The idea that marketing emails = "you don't want them" is fairly popular in some crowds, but it's contradicted by the tremendous business success of using marketing emails. The reality is that most people want and use marketing emails.

For example, I'm signed up for marketing emails from several airlines and these routinely save me money when booking vacations. Cheap airline tickets are a limited resource, so real-time notification of new availability has financial value to me.

Same with end-of-season sales for clothing I like. One company gives email recipients 1-2 days to shop before the sale is posted publicly on the website and social media.

It also ignores the tremendous popularity of email newsletters, which employ HTML formatting to improve the user experience, exactly the same way content websites do.

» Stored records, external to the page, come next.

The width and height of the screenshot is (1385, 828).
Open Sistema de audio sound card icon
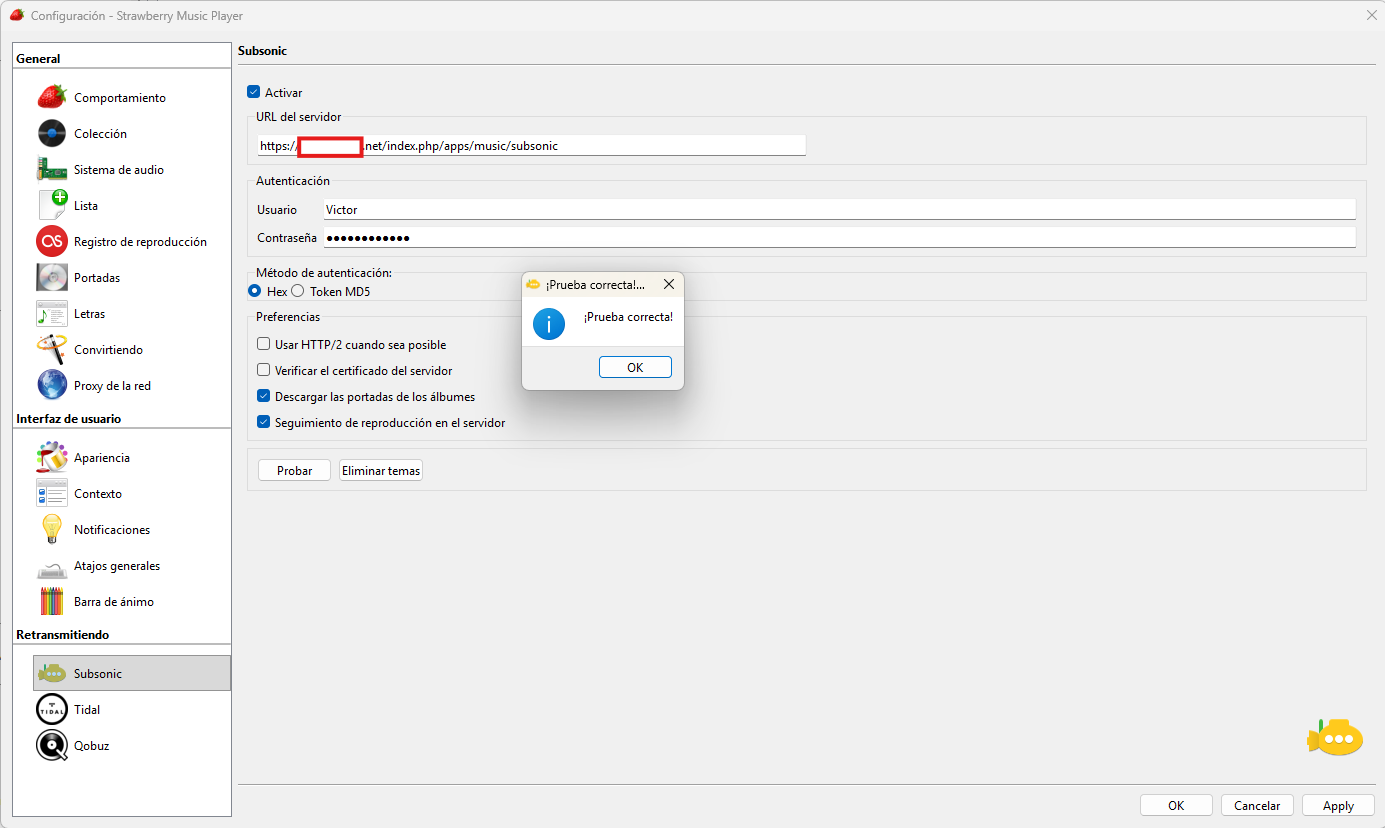tap(52, 170)
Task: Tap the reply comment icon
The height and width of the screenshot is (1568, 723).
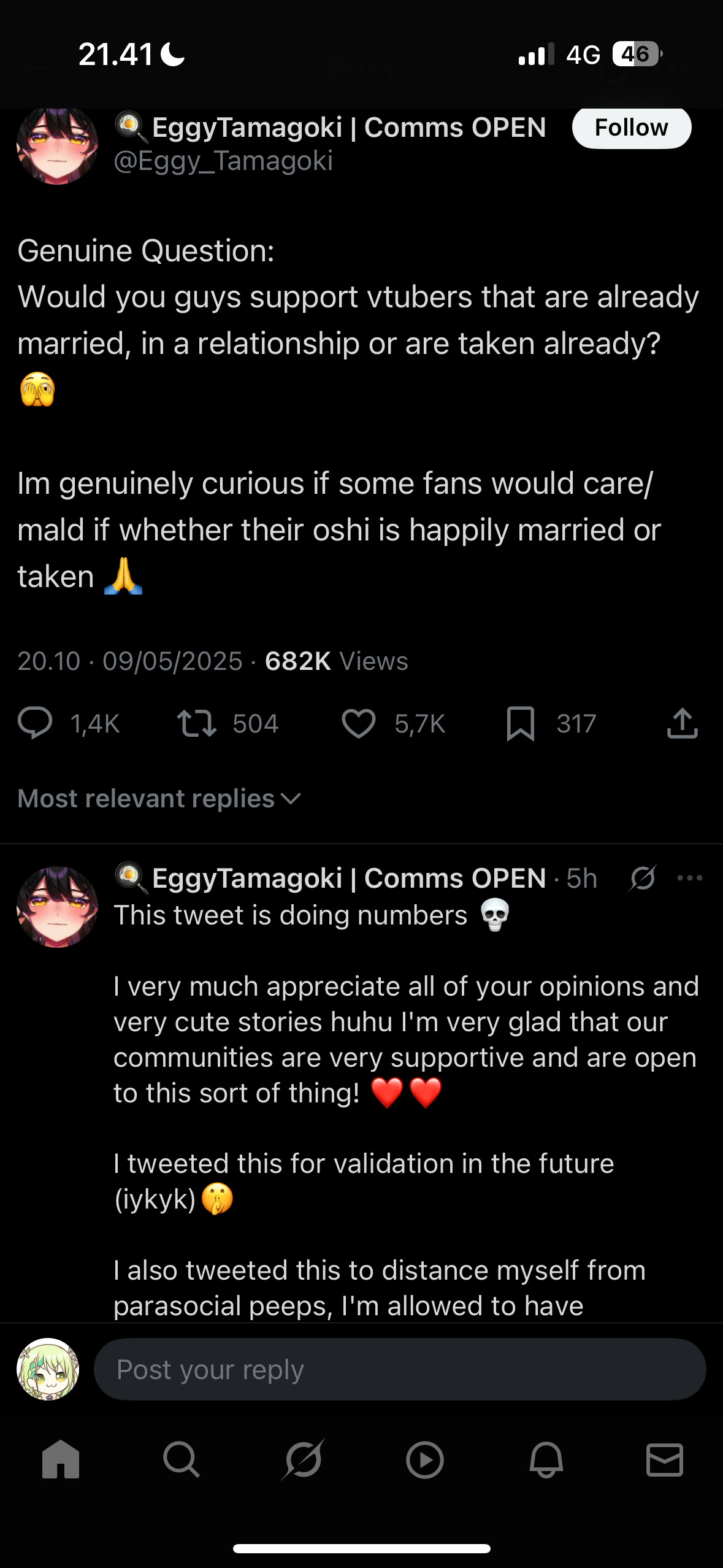Action: (36, 723)
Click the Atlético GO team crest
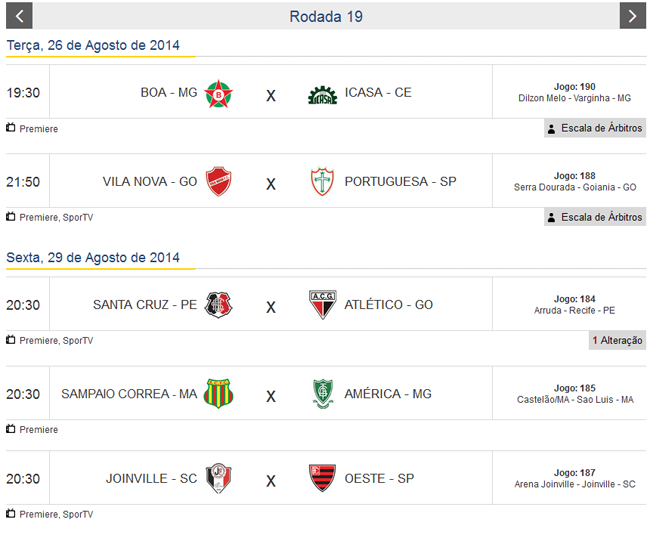The width and height of the screenshot is (650, 538). [322, 305]
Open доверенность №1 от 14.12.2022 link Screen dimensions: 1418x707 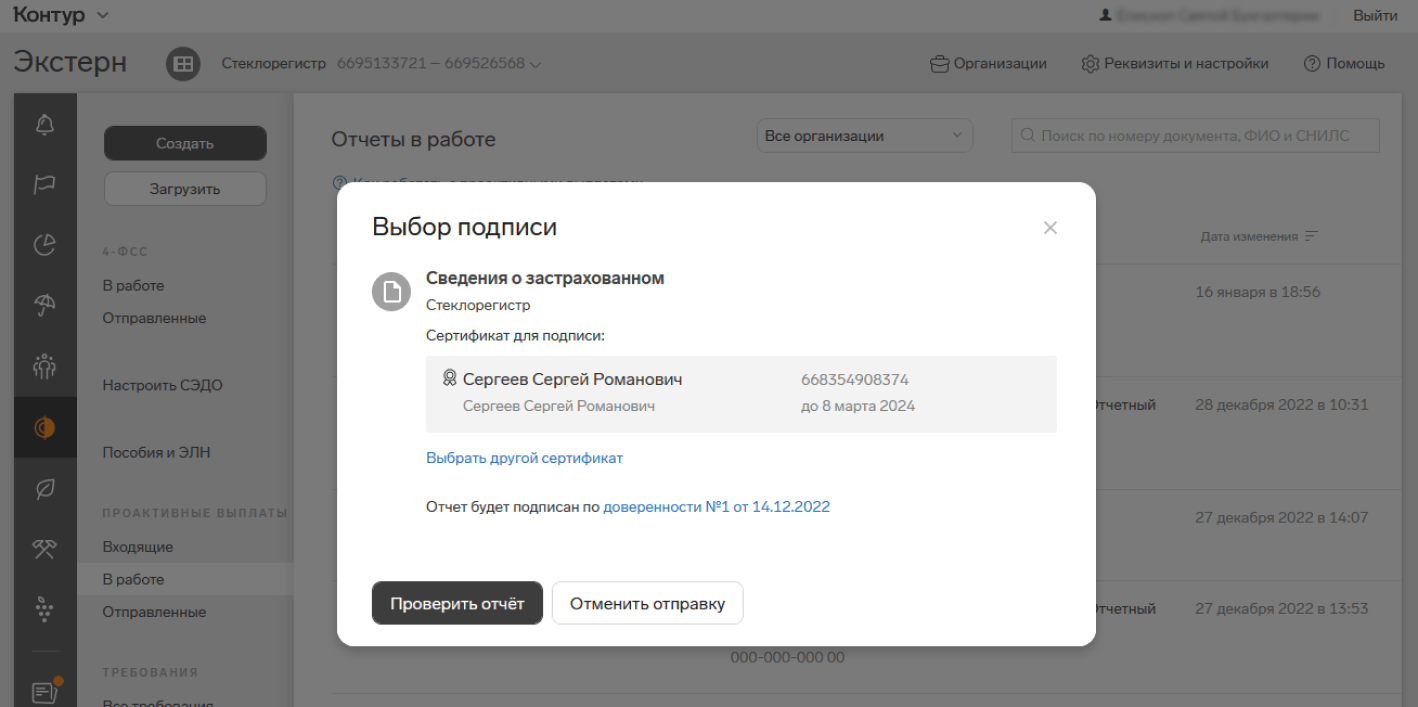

In fact HTML email newsletters are often better than websites, because email clients don't execute javascript. The advertising is far less intrusive.


but it's contradicted by the tremendous business success of using marketing emails

I know advertising is effective, it IS manipulating me. That's WHY I don't want it. "I don't want them" is not contradicted by the success of marketing, it's reinforced by the success of marketing.


Is this true? All the people I interact with professionally are sending HTML email, probably because they all use Gmail.


Sure, but are they sending it for a concious choice to prefer HTML, or because it's Gmail's default?


Does it matter? The default is HTML, the majority of mail is HTML (or atleast multipart). So why does it matter if GMail defaults to what the majority is doing? Everyone (99.9999% of people) can receive and send HTML, so just do that, it's the informal standard for mail now.


I think it does matter. For my rationale consult TLA.


It's great that you think that it matters but I don't think that what you think that it matters matters in practise, really, the world is HTML email now.


The people you are interacting are not sending HTML email on purpose, but simply by accident because of details. I would hazard to guess that if the default was changed that they would not noticed.

Given all the communications that you receive, how often have typographic 'flourishes' been added in a useful way that would need mark up more advanced that ASCII/Unicode?

Given the following (from the article):

* HTML as a vector for phishing

* Privacy invasion and tracking

* Mail client vulnerabilities

* HTML emails are less accessible

What exactly does adding mark up give you on a day-to-day basis over a text/plain Content-Type?


Do they use formatting?


For myself and the people I work with, most definitely. Bold and italics in particular to highlight/accent certain parts of the text.